■ **ABOUT THIS EXERCISE**: Using the records that appear below, write out exactly the lines from the one with "15 (786, 128)" through the one with "Contacto (615, 2156)", keeping both end lines.

Items from a dataset
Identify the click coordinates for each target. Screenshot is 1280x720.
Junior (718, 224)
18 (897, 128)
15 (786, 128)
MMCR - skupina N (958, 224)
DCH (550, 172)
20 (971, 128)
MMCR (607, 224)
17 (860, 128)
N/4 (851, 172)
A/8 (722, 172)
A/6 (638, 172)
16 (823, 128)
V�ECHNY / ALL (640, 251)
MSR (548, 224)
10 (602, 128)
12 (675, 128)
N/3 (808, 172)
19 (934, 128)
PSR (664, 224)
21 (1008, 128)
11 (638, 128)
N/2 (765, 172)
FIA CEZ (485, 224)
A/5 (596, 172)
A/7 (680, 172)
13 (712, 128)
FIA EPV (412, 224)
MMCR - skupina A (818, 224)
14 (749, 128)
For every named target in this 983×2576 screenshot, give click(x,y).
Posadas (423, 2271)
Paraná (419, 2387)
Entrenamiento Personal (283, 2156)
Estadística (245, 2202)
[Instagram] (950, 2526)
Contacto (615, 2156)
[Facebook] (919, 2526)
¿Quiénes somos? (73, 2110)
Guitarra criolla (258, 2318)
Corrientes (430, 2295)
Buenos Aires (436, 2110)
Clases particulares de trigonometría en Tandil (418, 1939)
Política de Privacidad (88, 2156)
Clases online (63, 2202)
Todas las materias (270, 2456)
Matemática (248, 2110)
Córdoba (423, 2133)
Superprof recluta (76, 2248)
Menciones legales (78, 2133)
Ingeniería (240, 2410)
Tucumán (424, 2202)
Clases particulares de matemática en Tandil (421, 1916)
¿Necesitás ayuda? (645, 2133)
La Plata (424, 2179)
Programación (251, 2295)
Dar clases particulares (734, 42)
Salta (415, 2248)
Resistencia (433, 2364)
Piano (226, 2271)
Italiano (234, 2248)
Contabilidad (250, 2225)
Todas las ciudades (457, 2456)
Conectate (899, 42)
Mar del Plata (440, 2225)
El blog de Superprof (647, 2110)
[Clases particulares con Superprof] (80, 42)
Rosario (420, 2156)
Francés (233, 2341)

■ **EXPECTED OUTPUT**:
15 (786, 128)
MMCR - skupina N (958, 224)
DCH (550, 172)
20 (971, 128)
MMCR (607, 224)
17 (860, 128)
N/4 (851, 172)
A/8 (722, 172)
A/6 (638, 172)
16 (823, 128)
V�ECHNY / ALL (640, 251)
MSR (548, 224)
10 (602, 128)
12 (675, 128)
N/3 (808, 172)
19 (934, 128)
PSR (664, 224)
21 (1008, 128)
11 (638, 128)
N/2 (765, 172)
FIA CEZ (485, 224)
A/5 (596, 172)
A/7 (680, 172)
13 (712, 128)
FIA EPV (412, 224)
MMCR - skupina A (818, 224)
14 (749, 128)
For every named target in this 983×2576 screenshot, give click(x,y).
Posadas (423, 2271)
Paraná (419, 2387)
Entrenamiento Personal (283, 2156)
Estadística (245, 2202)
[Instagram] (950, 2526)
Contacto (615, 2156)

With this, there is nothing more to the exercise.